Task statement:
Repeat the records below verbatim, beginning at the first line and stopping after the line that contains "In order to click", with that line included.

[Pixel coordinate grounding records]
--- --- ---

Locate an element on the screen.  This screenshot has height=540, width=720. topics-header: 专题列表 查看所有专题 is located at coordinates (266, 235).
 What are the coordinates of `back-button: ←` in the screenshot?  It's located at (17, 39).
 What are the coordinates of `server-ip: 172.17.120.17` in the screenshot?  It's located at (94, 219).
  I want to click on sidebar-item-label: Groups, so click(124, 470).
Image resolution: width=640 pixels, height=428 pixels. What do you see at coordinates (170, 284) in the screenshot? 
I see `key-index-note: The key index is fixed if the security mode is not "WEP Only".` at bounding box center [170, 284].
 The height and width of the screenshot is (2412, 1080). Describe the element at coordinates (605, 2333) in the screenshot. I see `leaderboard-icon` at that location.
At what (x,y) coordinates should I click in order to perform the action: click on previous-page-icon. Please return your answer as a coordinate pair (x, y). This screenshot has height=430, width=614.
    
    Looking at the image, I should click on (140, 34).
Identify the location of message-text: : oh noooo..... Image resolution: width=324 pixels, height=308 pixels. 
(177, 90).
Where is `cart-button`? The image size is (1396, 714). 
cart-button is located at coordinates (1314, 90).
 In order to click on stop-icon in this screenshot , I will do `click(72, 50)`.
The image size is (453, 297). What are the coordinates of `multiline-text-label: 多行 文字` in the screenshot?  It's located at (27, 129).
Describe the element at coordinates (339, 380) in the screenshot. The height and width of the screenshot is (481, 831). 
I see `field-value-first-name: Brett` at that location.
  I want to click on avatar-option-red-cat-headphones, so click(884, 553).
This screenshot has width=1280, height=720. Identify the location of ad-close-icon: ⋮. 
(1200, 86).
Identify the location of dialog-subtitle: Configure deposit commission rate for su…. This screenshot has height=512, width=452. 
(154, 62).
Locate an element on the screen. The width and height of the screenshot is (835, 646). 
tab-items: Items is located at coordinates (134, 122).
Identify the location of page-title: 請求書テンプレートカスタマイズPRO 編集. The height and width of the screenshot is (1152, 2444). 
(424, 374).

--- --- ---

Answer section:
Locate an element on the screen.  This screenshot has height=540, width=720. topics-header: 专题列表 查看所有专题 is located at coordinates (266, 235).
 What are the coordinates of `back-button: ←` in the screenshot?  It's located at (17, 39).
 What are the coordinates of `server-ip: 172.17.120.17` in the screenshot?  It's located at (94, 219).
  I want to click on sidebar-item-label: Groups, so click(124, 470).
Image resolution: width=640 pixels, height=428 pixels. What do you see at coordinates (170, 284) in the screenshot? 
I see `key-index-note: The key index is fixed if the security mode is not "WEP Only".` at bounding box center [170, 284].
 The height and width of the screenshot is (2412, 1080). Describe the element at coordinates (605, 2333) in the screenshot. I see `leaderboard-icon` at that location.
At what (x,y) coordinates should I click in order to perform the action: click on previous-page-icon. Please return your answer as a coordinate pair (x, y). This screenshot has height=430, width=614.
    
    Looking at the image, I should click on (140, 34).
Identify the location of message-text: : oh noooo..... Image resolution: width=324 pixels, height=308 pixels. 
(177, 90).
Where is `cart-button`? The image size is (1396, 714). 
cart-button is located at coordinates (1314, 90).
 In order to click on stop-icon in this screenshot , I will do `click(72, 50)`.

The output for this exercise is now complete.